KI verändert die Musikproduktion in Paraguay und löst Debatten über Urheberschaft aus

Künstliche Intelligenz wird in paraguayischen Studios zunehmend eingesetzt, um die Musikproduktion zu beschleunigen, während Experten die Herausforderungen bei der Definition von Urheberschaft und Urheberrechten für mit dieser Technologie erzeugte Werke diskutieren.

KI verändert die Musikproduktion in Paraguay und löst Debatten über Urheberschaft aus
KI-generierte Illustration.

Künstliche Intelligenz ist in paraguayischen Aufnahmestudios bereits zu einem alltäglichen Werkzeug geworden und verändert die Art und Weise, wie Musik produziert wird. Produzenten, Komponisten und Künstler integrieren diese Technologien in ihre kreativen Prozesse und beschleunigen damit Arbeitsschritte, die früher stundenlange Arbeit erforderten.

Der Musikproduzent Óscar Sanabria erklärt, dass die KI als zusätzliches Instrument fungiert, das in der Lage ist, Spuren zu bereinigen, Stimmen anzupassen, Akkorde vorzuschlagen und sogar innerhalb von Sekunden komplette Arrangements zu generieren. "Das beschleunigt die Abläufe und ermöglicht es den Produzenten, sich mehr auf den künstlerischen als auf den technischen Teil zu konzentrieren", so Sanabria. Er betont, dass die Technologie die kreativen Möglichkeiten erweitert, anstatt sie zu ersetzen.

Dani Meza, Sänger der Band Tierra Adentro, räumt ein, KI-Tools zu nutzen, um Demos zu erstellen und Zeit zu sparen, behält den Kompositionsprozess jedoch vollständig in menschlicher Hand. "Persönliche Erfahrungen erzeugen Emotionen, und Emotionen erzeugen Inspiration.

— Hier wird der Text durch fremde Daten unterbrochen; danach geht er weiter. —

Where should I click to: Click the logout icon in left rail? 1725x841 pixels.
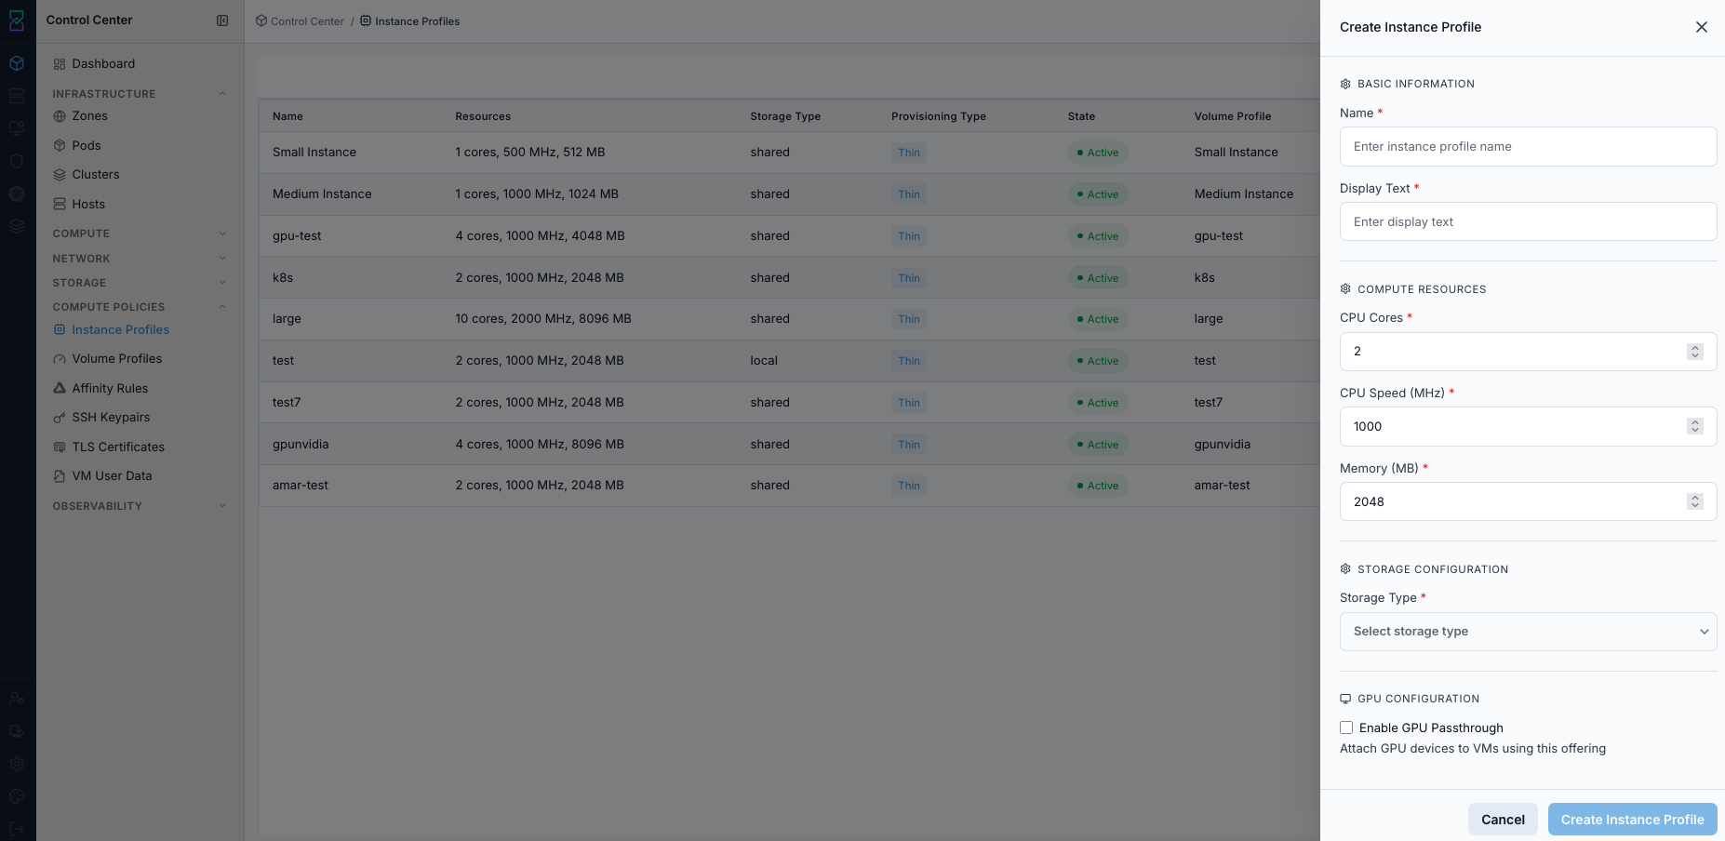[x=17, y=828]
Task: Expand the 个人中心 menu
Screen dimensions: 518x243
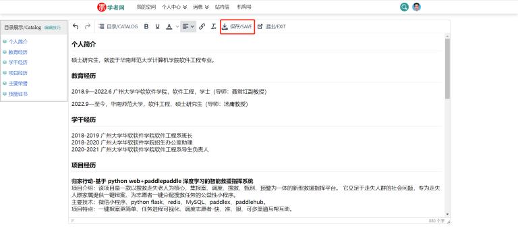Action: click(175, 7)
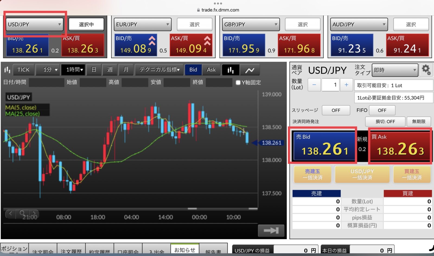
Task: Jump chart to latest with arrow button
Action: (271, 231)
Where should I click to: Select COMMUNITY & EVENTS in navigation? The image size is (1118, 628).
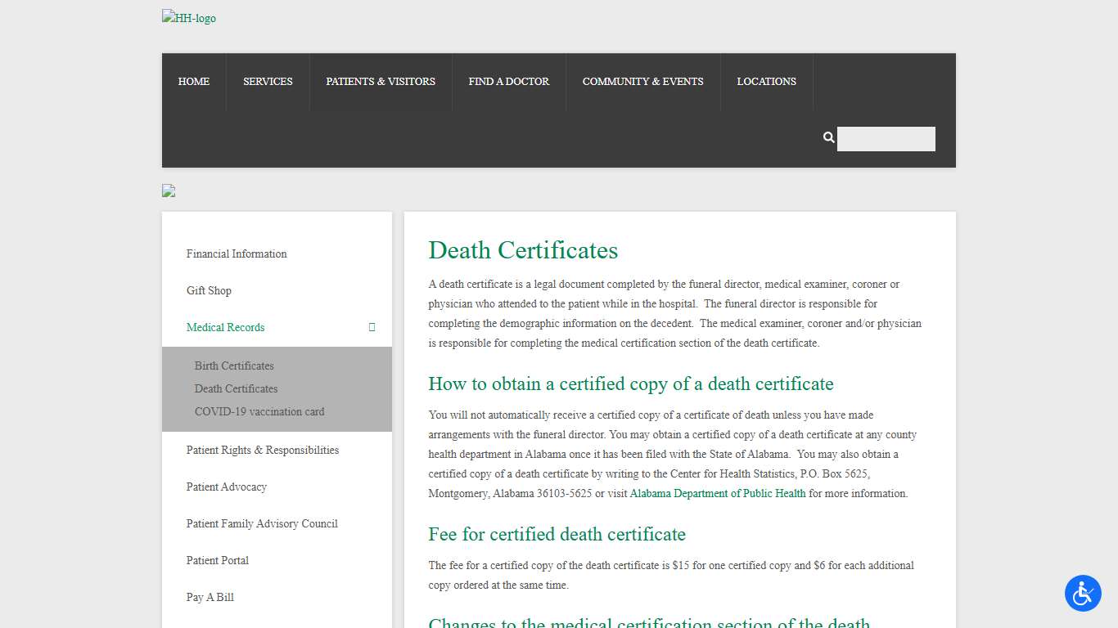[x=642, y=81]
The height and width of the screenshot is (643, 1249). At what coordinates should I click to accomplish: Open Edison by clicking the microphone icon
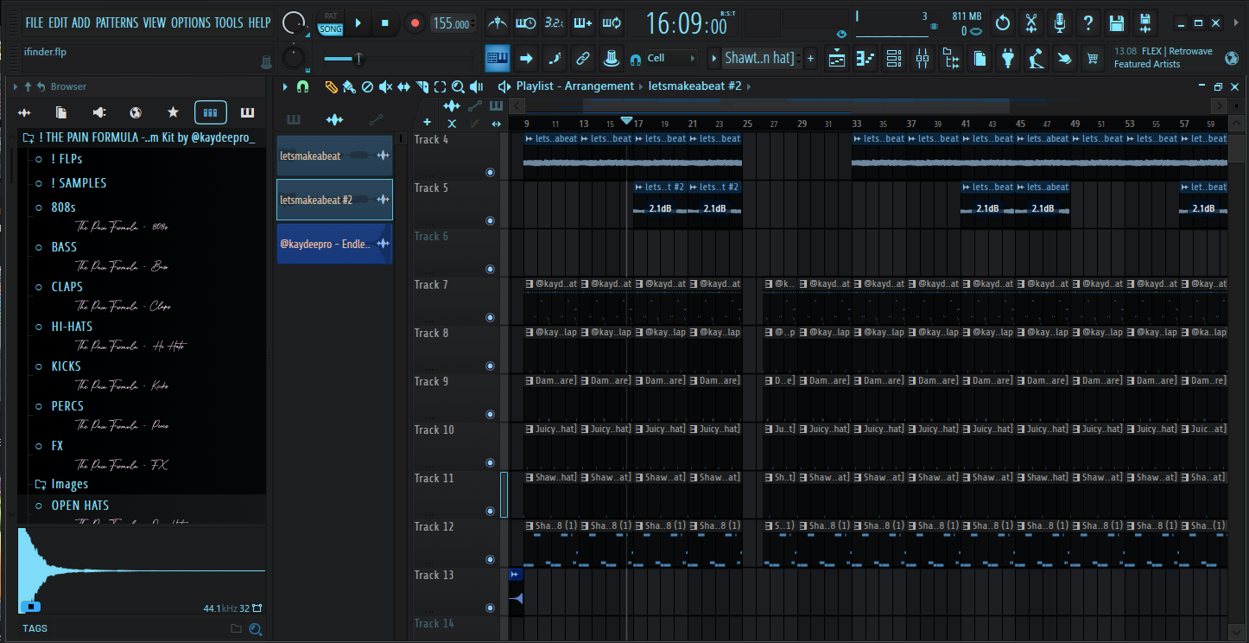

KI konstruiert Ideen auf Basis einer Eingabeaufforderung, aber es gibt immer eine menschliche Intervention, um ein Ergebnis zu erzielen", betont er.

Auf juristischem Gebiet gibt es Bedenken hinsichtlich der Urheberrechte. David Portillo, Präsident der paraguayischen Autorenvereinigung Asociación Paraguaya de Autores (APA), warnt davor, dass KI nicht aus dem Nichts erschafft, sondern Produkte auf der Grundlage von Daten generiert, die geschützten Originalwerken entnommen wurden. "Die große Herausforderung besteht darin, zu definieren, wer der Urheber eines von KI generierten Werkes ist und wie sichergestellt werden kann, dass die Autoren eine faire Vergütung erhalten, wenn ihre Werke zur Speisung dieser Systeme verwendet werden", erklärt er.

Portillo erwähnt, dass die APA internationale Debatten und Gerichtsverfahren, wie den Fall zwischen der deutschen Verwertungsgesellschaft GEMA und der Plattform Suno, verfolgt, die wichtige Präzedenzfälle für die Regulierung des Sektors schaffen könnten.

Trotz der Fortschritte sind sich die Experten einig, dass die Fähigkeit, Emotionen zu wecken, ausschließlich dem Menschen vorbehalten bleibt. Sanabria und Meza betonen, dass die menschliche Essenz der Musik – die Interpretation, die Emotion und die Geschichte hinter einem Lied – nicht programmiert oder vollständig von der Technologie nachgebildet werden kann.